1. Shoulder Circles
Sit or stand with your back straight and arms relaxed at your sides. Slowly raise both shoulders up towards your ears, then roll them backward in a circular motion. Repeat this movement 10 times, and then reverse the direction by rolling your shoulders forward for another 10 repetitions. This exercise helps improve flexibility and mobility in the shoulder joints.

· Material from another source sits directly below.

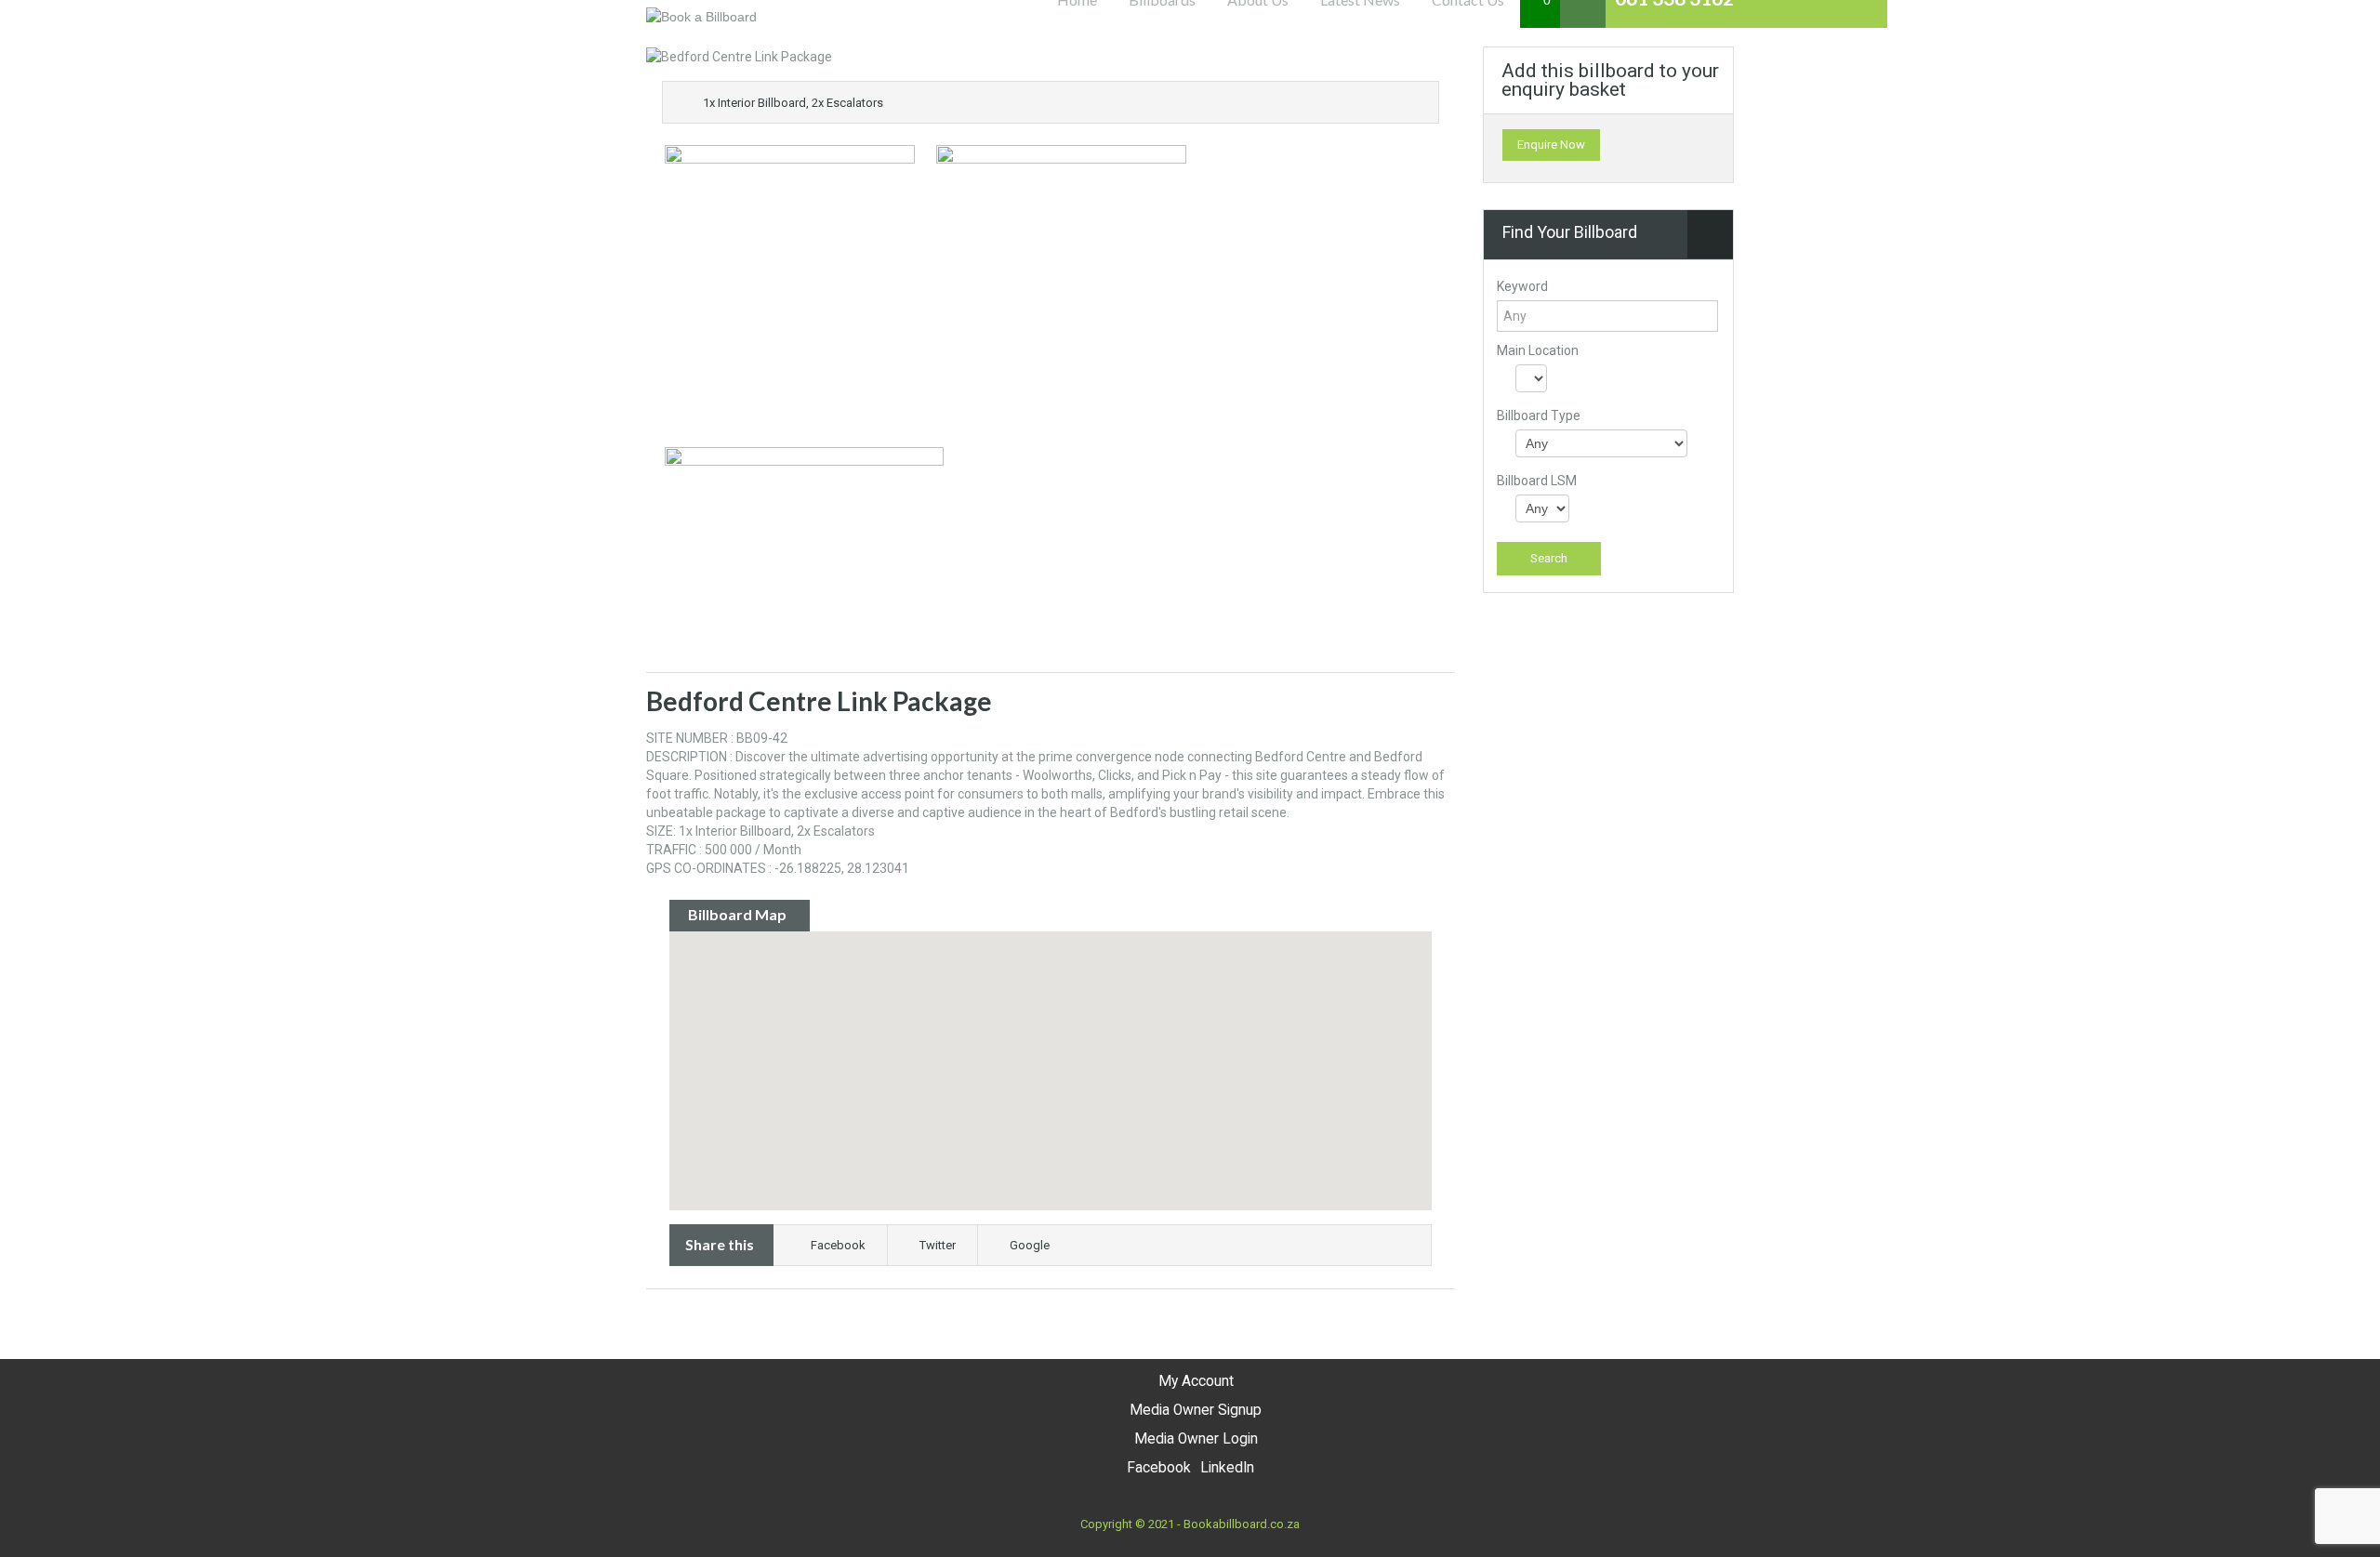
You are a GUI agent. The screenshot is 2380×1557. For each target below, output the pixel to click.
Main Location (1538, 350)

2. Wrist Flexion and Extension
Extend your arm straight out in front of you with your palm facing down. Slowly bend your wrist, bringing your fingers towards your body. Hold this position for a few seconds, then slowly extend your wrist, pointing your fingers away from you. Repeat this flexion and extension movement 10 times for each wrist. This exercise helps increase the range of motion in the wrists.
3. Ankle Alphabet
Sit on a chair or lie down on your back. Lift one foot off the ground and imagine you are drawing the letters of the alphabet with your big toe. Perform the entire alphabet, making each letter as large as possible without causing discomfort. Switch to the other foot and repeat the exercise. Ankle alphabet exercises help improve ankle mobility and flexibility.
4. Neck Rotation
Sit or stand with your spine upright. Slowly turn your head to the right, looking over your shoulder as far as you comfortably can. Hold this position for a few seconds, then slowly return your head to the center. Repeat the same movement to the left side. Perform 10 repetitions on each side. Neck rotation exercises promote neck mobility and help reduce stiffness.

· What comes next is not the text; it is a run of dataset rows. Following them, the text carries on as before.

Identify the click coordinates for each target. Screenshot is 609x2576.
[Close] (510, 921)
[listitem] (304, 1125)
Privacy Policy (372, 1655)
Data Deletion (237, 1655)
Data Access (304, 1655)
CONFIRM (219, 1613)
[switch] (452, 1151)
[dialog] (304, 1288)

5. Hip Abduction/Adduction
Sit on the edge of a chair with your feet flat on the floor. Start with your knees together and slowly lift one leg out to the side, away from your body. Hold this position for a few seconds, then bring the leg back to the starting position. Repeat on the other side. Perform 10 repetitions on each leg. This exercise helps improve hip mobility and strengthens the hip muscles.